Le collectif a installé des capteurs citoyens, « et nous avons trouvé des taux de particules fines et de dioxyde de carbone qui dépassent l’imaginable », lance Inka Maass. Deux arrêtés préfectoraux suivent en juin, dont un ordonnant l’arrêt immédiat des opérations de défournement. La qualité de l’air a ensuite été mesurée fin juin et début juillet derniers par l’entreprise Antea Group.

Et maintenant, l’effondrement ?

« Ces analyses étaient excellentes », note Inka Maass. Effectivement, les analyses ne montrent aucune anomalie. « Mais elle ne se sont tenues que sur trois jours, et l’entreprise Legal était prévenue, donc elle n’a rien fait pendant ces trois jours, affirme-t-elle. On ne trouve que ce qu’on cherche. » Entre-temps de nouvelles analyses ont été prescrites, et mi-septembre, Antea Group a installé de nouveaux capteurs qui vont rester un mois.

La maison et le potager de Marcelo sont juste en face du terril (Photo : Thierry Allard / Objectif Gard)

Un nouvel arrêté préfectoral a été publié le 8 septembre, visant entre autres à « rechercher et mettre en œuvre en urgence une solution technique permettant de limiter les risques d’effondrement de la berge de l’Auzonnet, tout en assurant la stabilité du terril ». Le tout dans des délais serrés de huit jours pour indiquer la solution technique retenue, qui devra ensuite être appliquée sans délai. « Ils vont être obligés de bouger, et là ça va se voir », commente le collectif, qui regrette le retard pris et redoute désormais un effondrement du terril, rendu instable par le creusement des tranchées censées combattre la combustion. Inquiétude partagée par la mairie et les services de l’État, donc. « Avec les pluies, l’Auzonnet va monter et venir taper contre le terril qui pourrait dégringoler », résume Inka Maass.

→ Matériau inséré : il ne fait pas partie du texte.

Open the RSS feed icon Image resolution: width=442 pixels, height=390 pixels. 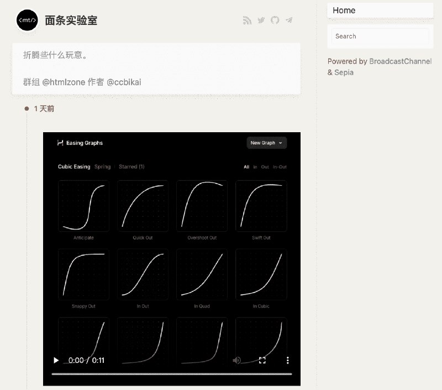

Contactée, l’entreprise Legal nous a soutenu que « le terril n’est plus en feu pour l’instant » et a affirmé avoir « fait beaucoup de choses » pour améliorer la situation avant de nous demander de poursuivre l’échange par mail. Depuis, nos relances sont restées lettre morte. En attendant, Marcelo continue de s’occuper de son potager à quelques mètres du terril. En ce moment, des courges poussent, certaines pesant déjà plusieurs kilos. Les mangera-t-il ? « Je ne sais pas, répond-t-il. On verra après les analyses. »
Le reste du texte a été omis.